Every caller gets a thread: each call summarised, appointments captured inline, full history at a glance.

caller memory · graph

Inside one call - recording player, an AI-vs-caller speaker-activity timeline, the AI summary, and the verbatim transcript

03 / Every call, on the record

Inside every call.

The recording, an AI-vs-caller speaker timeline, an auto-summary, and the verbatim transcript - so a business can check exactly what was said, and the agent can hand off cleanly when it should.

recording · transcript

04 / Point a number at it

Routing & config.

Calls route straight to the agent. A per-business config carries the hours, the services, and when to escalate to a human, so it behaves like their front desk.

per-business config

05 / Multi-tenant

Built for one, runs for many.

It’s a multi-tenant service from the start: one system, many front desks. Onboarding a new business takes a number and a config. No new stack.

one → many

THE HARD PART (03)

Latency is the whole product

Everything else is downstream of one number. How long the caller waits before they hear a reply. At ~1,050ms it feels broken. People talk over it, repeat themselves, and hang up. Under ~300ms it feels alive. So the work wasn’t the conversation logic. It was tuning the whole stack until the gap disappeared: the transcriber, an open model on Groq’s LPU, a custom voice, the memory lookups. The same swap cut cost to a quarter, from ~$0.19 to ~$0.05 a minute, which is what makes running it for many businesses viable.

The other half of “feels real” is the same bar I hold on every AI product: it’s not allowed to be confidently wrong. A receptionist that invents your hours is worse than one that didn’t pick up. So it knows when to say it doesn’t know, and when to hand the call to a person.

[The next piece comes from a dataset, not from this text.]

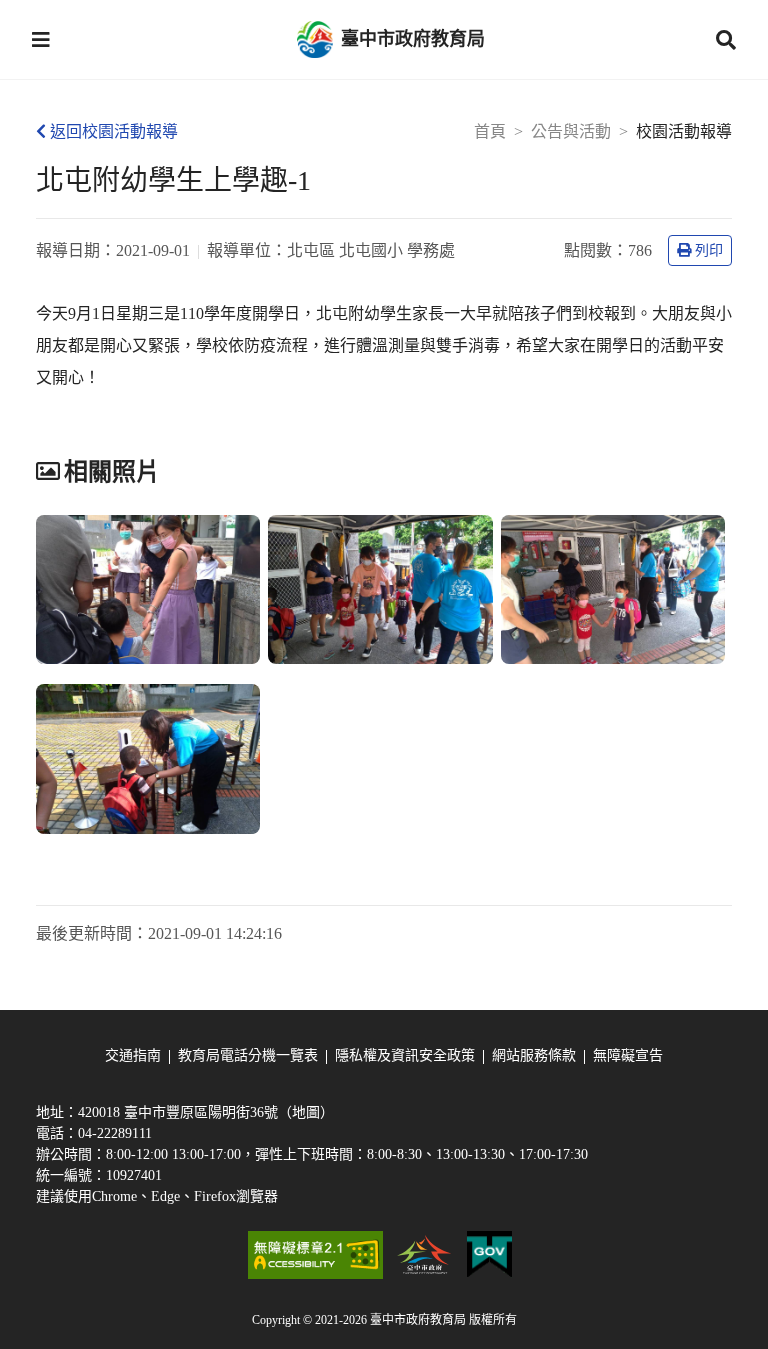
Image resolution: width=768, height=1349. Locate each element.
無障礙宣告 (628, 1055)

Before - average latency ~1,050ms, average cost ~$0.19/min. Deepgram English transcriber, GPT-4o cluster, Vapi voice — **The number** Swapping the stack pulled the round-trip **~1,050ms → ~300ms** and cost **~$0.19 → ~$0.05/min** - the line between “feels like a person” and “hangs up.”

After - average latency ~300ms, average cost ~$0.05/min. AssemblyAI multilingual transcriber, llama-3.1-8b-instant on Groq, custom voice — **The number** Swapping the stack pulled the round-trip **~1,050ms → ~300ms** and cost **~$0.19 → ~$0.05/min** - the line between “feels like a person” and “hangs up.”

WHAT I OWN (04)

The product decisions, end to end

Building it end to end meant the product calls were mine: the script and the escalation paths (when the agent should stop talking and get a human), the “never confidently wrong” bar, and the multi-tenant model that lets one system be many businesses’ front desk. Same instinct as Otto. In anything conversational and critical, the job is owning what the model is allowed to say, and how it behaves when it isn’t sure.

It’s a bet, and it’s still early. But the core question it answers, can a business never miss a call without hiring for it, is one a lot of people have.